STORED DATA:
+++++
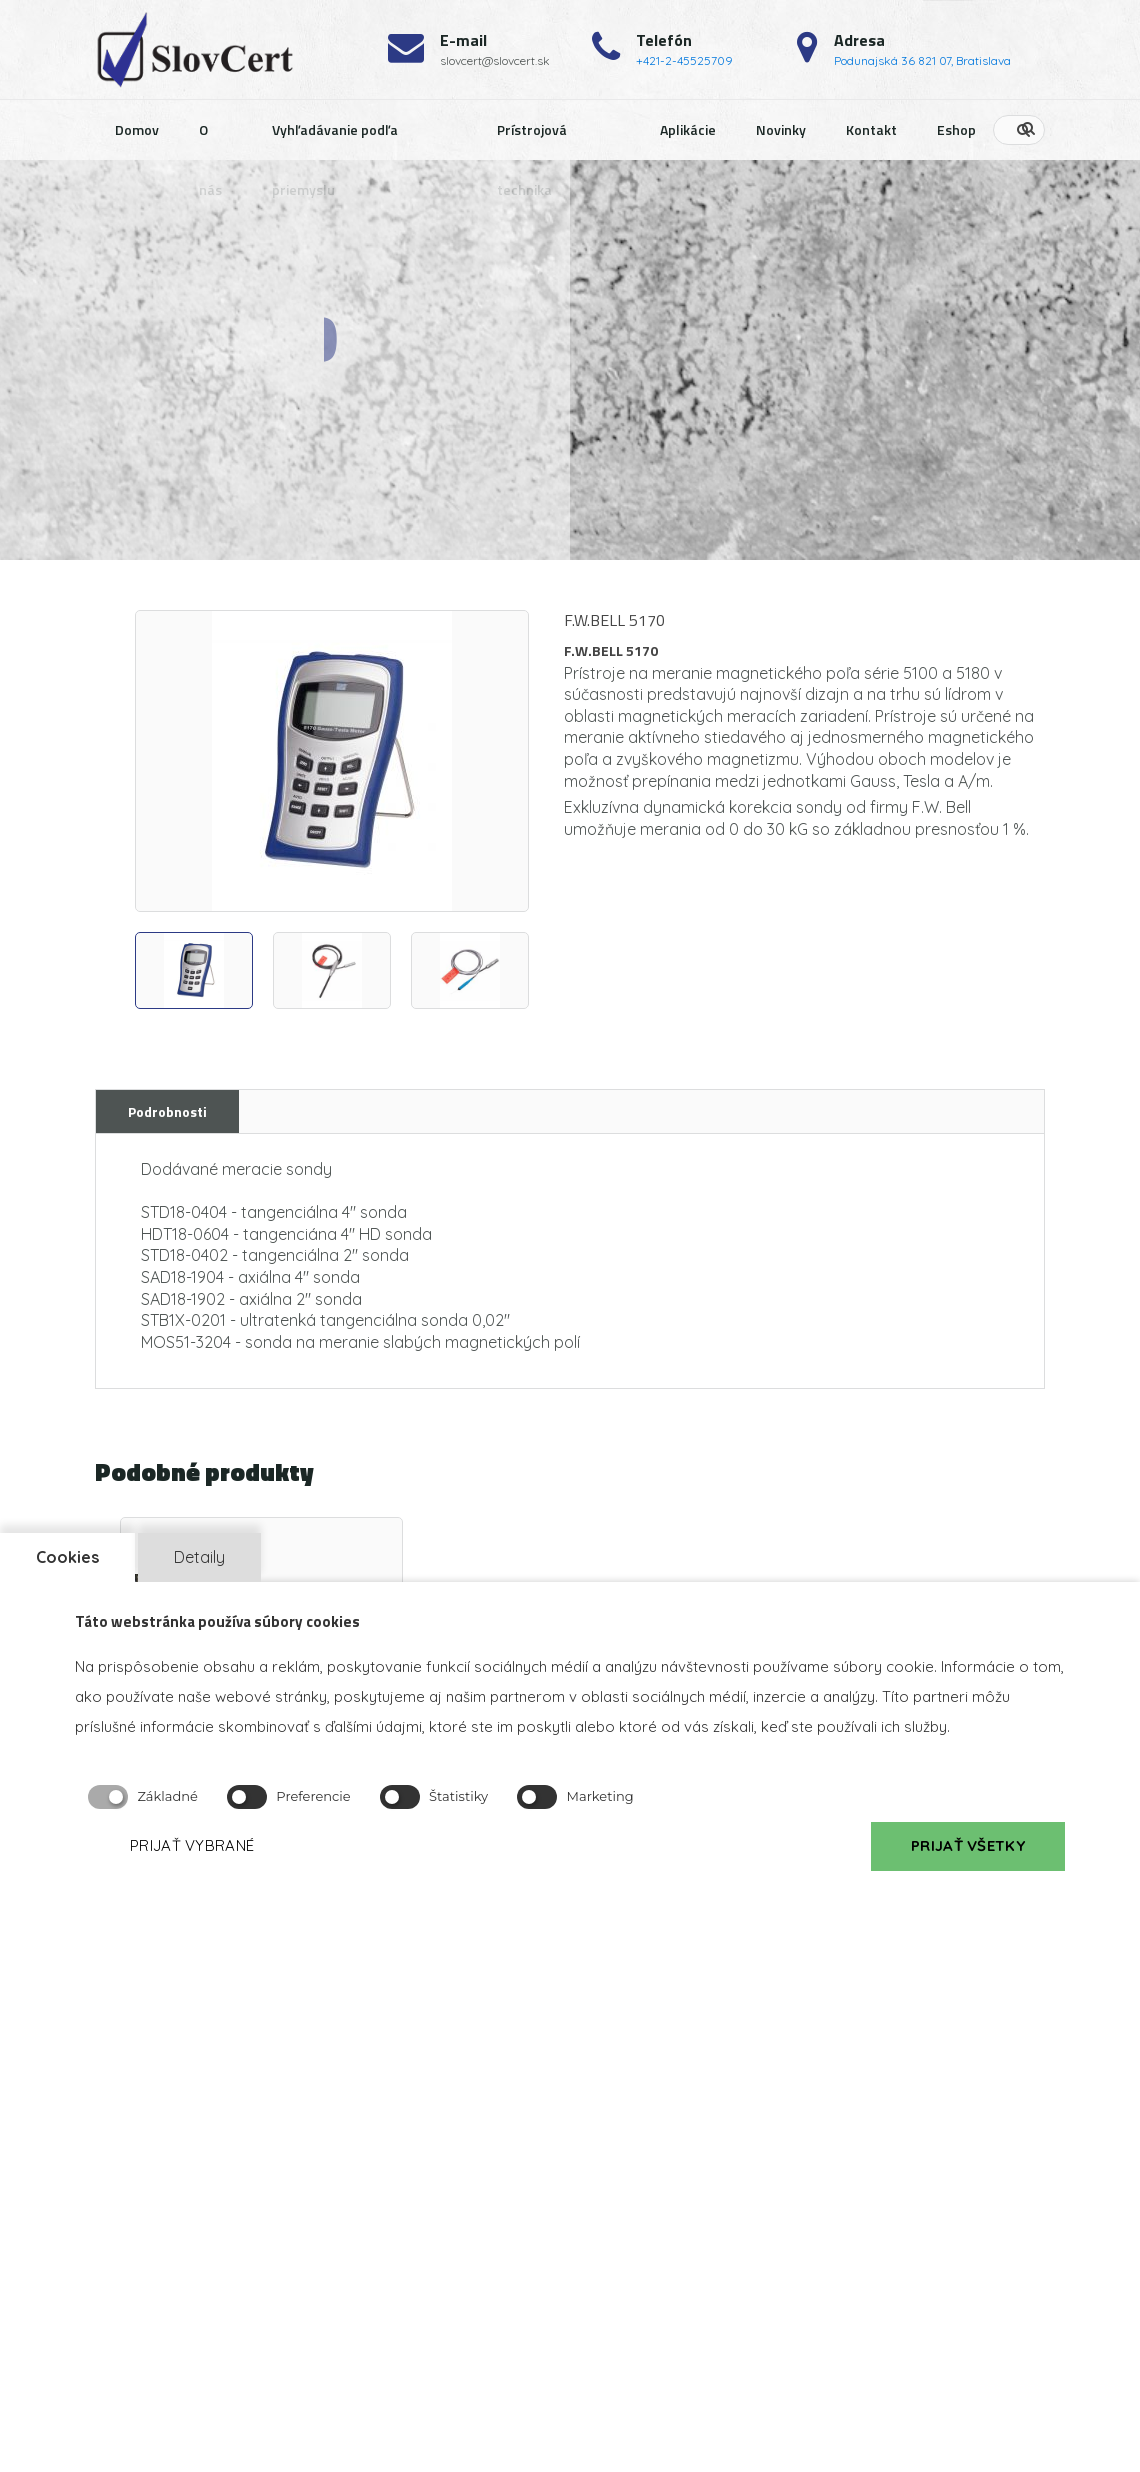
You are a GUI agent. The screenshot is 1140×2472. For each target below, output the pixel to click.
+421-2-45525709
+++++
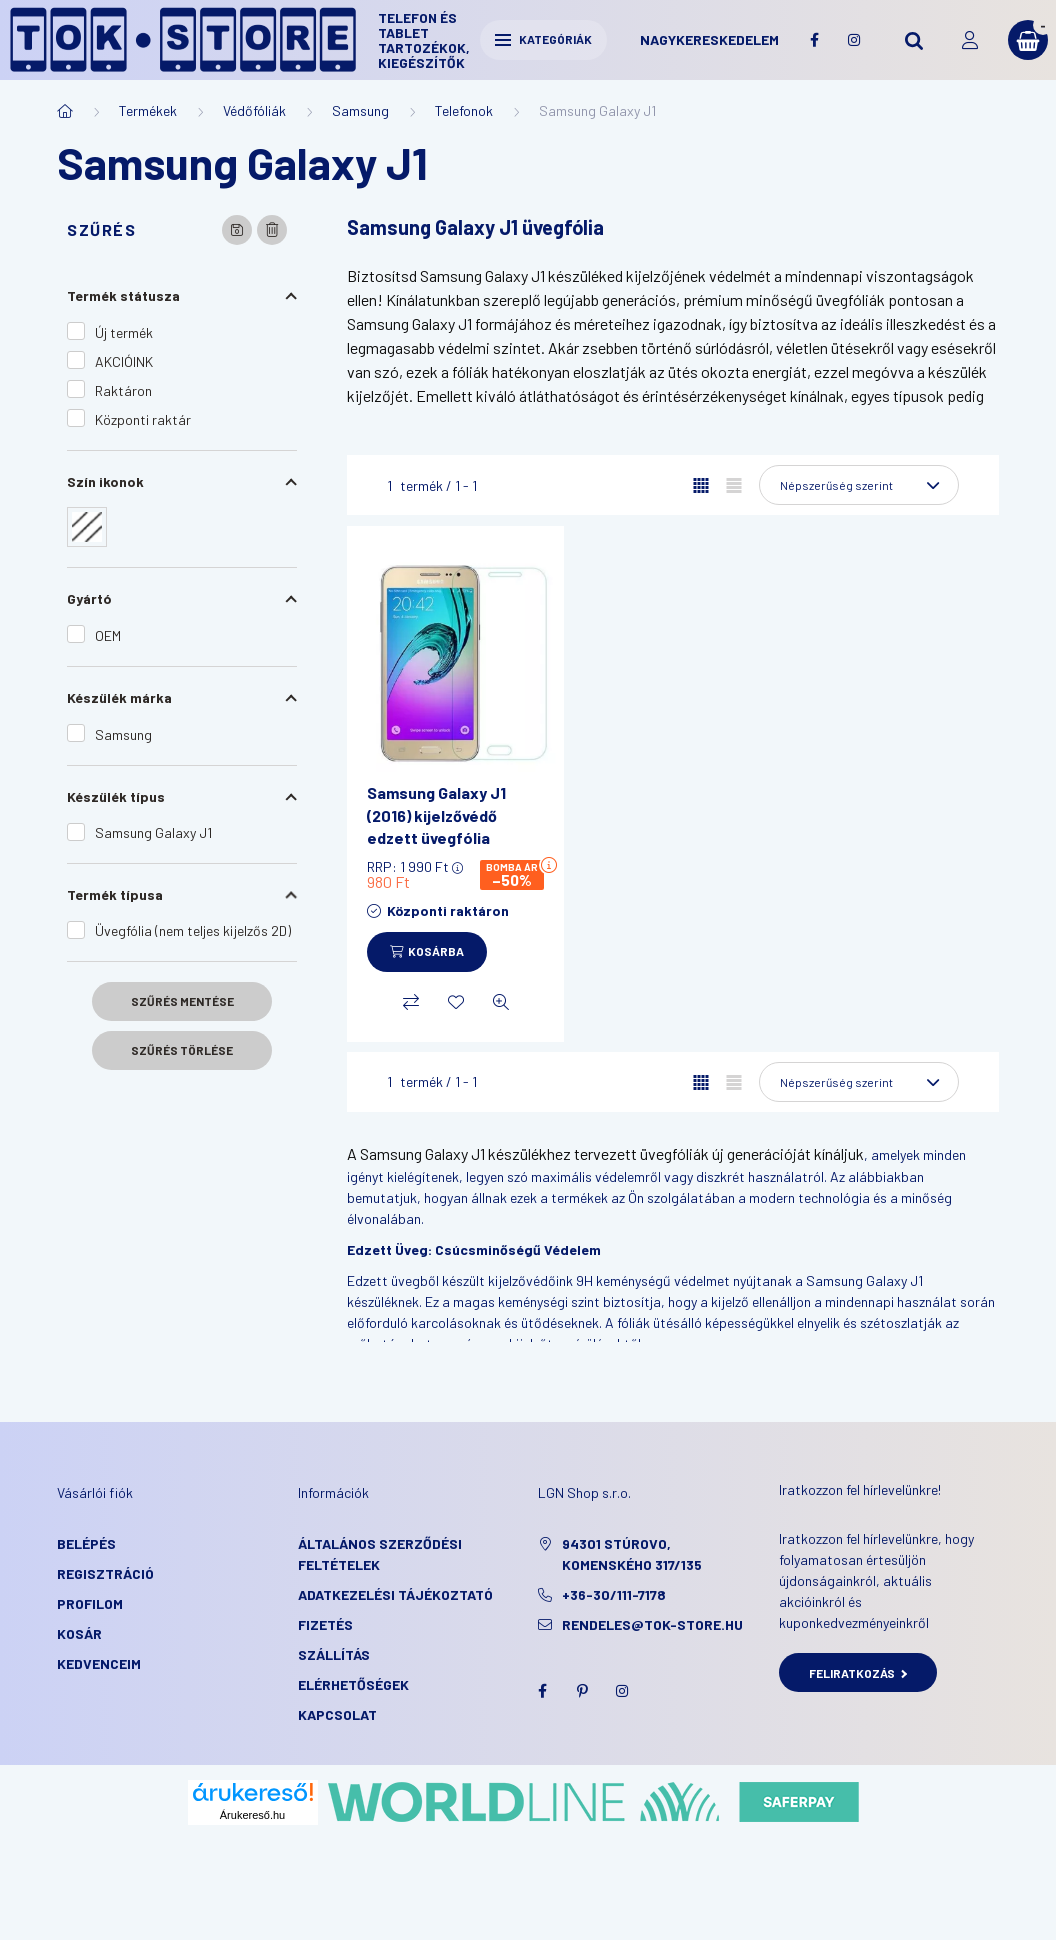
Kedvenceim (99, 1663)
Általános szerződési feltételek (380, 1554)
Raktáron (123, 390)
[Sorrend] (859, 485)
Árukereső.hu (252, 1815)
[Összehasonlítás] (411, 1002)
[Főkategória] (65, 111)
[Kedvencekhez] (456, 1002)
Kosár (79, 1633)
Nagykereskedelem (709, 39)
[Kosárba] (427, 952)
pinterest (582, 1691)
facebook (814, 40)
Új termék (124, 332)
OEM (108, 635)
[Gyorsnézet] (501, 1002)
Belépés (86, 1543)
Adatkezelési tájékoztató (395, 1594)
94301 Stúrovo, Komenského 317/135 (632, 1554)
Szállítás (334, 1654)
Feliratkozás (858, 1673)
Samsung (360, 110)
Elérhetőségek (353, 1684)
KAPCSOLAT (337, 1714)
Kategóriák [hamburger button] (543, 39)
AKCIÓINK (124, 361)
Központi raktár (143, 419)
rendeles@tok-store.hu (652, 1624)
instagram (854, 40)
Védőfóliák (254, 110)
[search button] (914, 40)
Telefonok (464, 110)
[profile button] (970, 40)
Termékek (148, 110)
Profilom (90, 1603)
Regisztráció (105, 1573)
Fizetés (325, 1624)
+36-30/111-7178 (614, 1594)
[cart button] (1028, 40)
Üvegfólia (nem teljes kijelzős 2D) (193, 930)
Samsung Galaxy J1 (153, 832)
+++++
DO THIS: Reproduce, unchanged, the part of the listing that opens with the line containing "rendeles@tok-store.hu (652, 1624)" and closes with the line containing "Samsung Galaxy J1 (153, 832)", including both of those lines.

EXERCISE SOLUTION:
rendeles@tok-store.hu (652, 1624)
instagram (854, 40)
Védőfóliák (254, 110)
[search button] (914, 40)
Telefonok (464, 110)
[profile button] (970, 40)
Termékek (148, 110)
Profilom (90, 1603)
Regisztráció (105, 1573)
Fizetés (325, 1624)
+36-30/111-7178 (614, 1594)
[cart button] (1028, 40)
Üvegfólia (nem teljes kijelzős 2D) (193, 930)
Samsung Galaxy J1 (153, 832)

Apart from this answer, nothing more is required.